Skaggs entered Tuesday with an 8-6 record and 2.62 ERA in 19 starts. He’d been dominant since early June, compiling a 1.44 ERA and allowing one earned run or fewer — and no homers — in seven of his last eight starts.

His ERA jumped to 3.34 after Tuesday night’s debacle. Skaggs hung a first-pitch curve that Jake Bauers belted for a solo homer in the second. Mallex Smith doubled and Kevin Kiermaier tripled in a two-run third.

Mike Trout doubled and scored on Albert Pujols’ single in the fourth, but things unraveled for Skaggs in the bottom of an inning in which the Rays sent 12 batters to the plate.

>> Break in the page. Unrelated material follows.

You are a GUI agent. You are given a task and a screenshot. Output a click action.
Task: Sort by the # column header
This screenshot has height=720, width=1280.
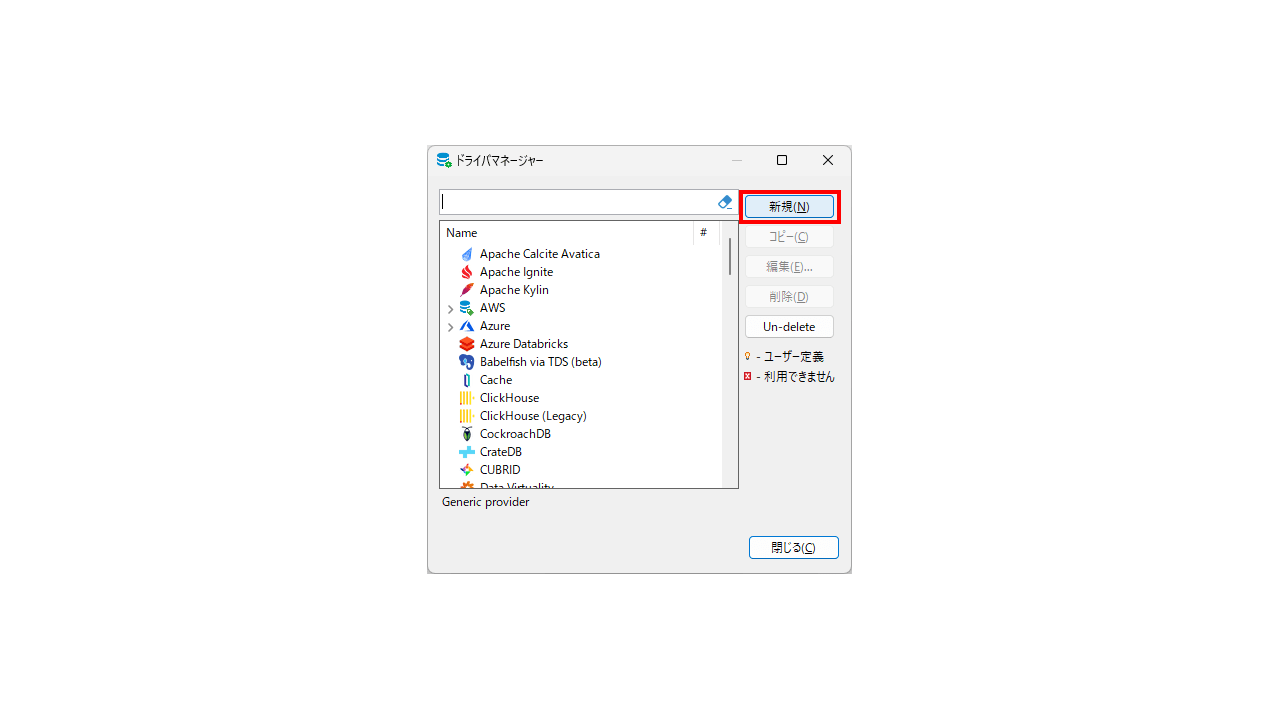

Carlos Gomez singled with one out and scored on Michael Perez’s double to right. Willy Adames walked, and Smith reached on an infield single to load the bases. Kiermaier walked to force in a run, Matt Duffy hit an RBI infield single, and Daniel Robertson was hit by a pitch, forcing in a run. Ramirez gave up an RBI single to C.J. Cron and a two-run single to Gomez that pushed the lead to 10-1.

“I got behind, and when I did get ahead, I threw a lot of pitches over the middle,” Skaggs said. “They’re an aggressive team. They swing early. … I didn’t really give our team a chance to win, and it stinks.”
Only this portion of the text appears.